The Chessman affair put Govenor Brown, an opponent of the death penalty, in a difficult situation. Brown initially did not intervene in the case, but then issued a last-minute, 60-day stay of execution on February 19, 1960, just hours before Chessman's scheduled execution. Brown claimed he issued the stay out of concern that Chessman's execution could threaten the safety of President Dwight D. Eisenhower during a planned visit to South America, where the Chessman case had inflamed anti-American sentiment.[3]

Execution

Brown's stay of execution, along with Chessman's last appeals, ran out in April 1960 and Brown subsequently declined to grant Chessman executive clemency. Exhausting a last-minute attempt to file a writ of habeas corpus with the California Supreme Court, Chessman finally went to the gas chamber at San Quentin Prison on May 2, 1960.

As the execution began and the chamber was filling with gas, the telephone rang. The caller was a judge's secretary informing the warden of a new stay of execution. The warden responded, "It's too late; the execution has begun," meaning there was no way to open the door and remove Chessman without the fumes killing others.[4] The secretary had initially misdialed the telephone number and this may have made the difference between there being time to stop the execution and not. The alleged new evidence, which prompted the stay attempt, appears in very few accounts.

The celebrated author Dominique Lapierre visited Chessman several times during his incarceration. Lapierre was then a young reporter working for a French newspaper.
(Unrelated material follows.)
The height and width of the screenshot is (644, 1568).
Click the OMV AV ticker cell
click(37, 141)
His account of Chessman appears in the book A Thousand Suns.

Author

While on death row, Chessman wrote four books: Cell 2455, Death Row' (1954), Trial by Ordeal (1955), The Face of Justice (1957) and The Kid Was A Killer (1960). He sold the rights to his autobiography, Cell 2455, Death Row to Columbia Pictures, which was made into a film of the same name, directed by Fred F. Sears in 1955, with William Campbell as Chessman. Chessman's middle name, Whittier, was used as the surname of his alter ego protagonist in the film.

The manuscript of Chessman's novel The Kid Was a Killer was seized by San Quentin warden Harley O. Teets in 1954 on the grounds that it was “prison labor”. It was eventually returned to Chessman in late 1957 and published in 1960.[5]

In popular culture

In 1977, Alan Alda starred in a CBS television movie about Chessman's life, Kill Me If You Can (sometimes shown subsequently as The Caryl Chessman Story).
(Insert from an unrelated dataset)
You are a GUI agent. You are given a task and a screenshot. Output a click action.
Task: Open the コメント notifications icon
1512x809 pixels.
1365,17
The song, "The Ballad of Caryl Chessman", which includes the chorus "let him live, let him live, let him live", was a minor hit single for Ronnie Hawkins two months before Chessman's execution.[6]

Mexican professional wrestler Kevin Zamora uses the identity of "Chessman" after Caryl Chessman, wearing red facepaint that he claims represents the blood of Chessman's victims. One of his nicknames in the wrestling world is "El Asesino de la Luz Roja", Spanish for "The Red Light Killer".

In Brazil, Chessman inspired João Acácio Pereira da Costa, who became known as "O Bandido da Luz Vermelha" (Portuguese for "The Red Light Bandit"), due to the fact he used a flashlight with a red lens cover to commit his crimes, similarly to Chessman.

He is referenced in the Genesis song "Broadway Melody of 1974" from their 1974 album The Lamb Lies Down on Broadway. The line goes "Caryl Chessman sniffs the air and leads the parade. He knows in a scent you can bottle all you made."

He is also referenced in the Patricio Rey y sus Redonditos de Ricota unedited song "Un tal Bridgitte Barlot". He is mentioned in several lines of the song.

Chessman is named in Neil Diamond's 1970 song "Done Too Soon" from the album Tap Root Manuscript. Although not everyone mentioned in the song died early in their life, several did, and the song is known for its message on mortality.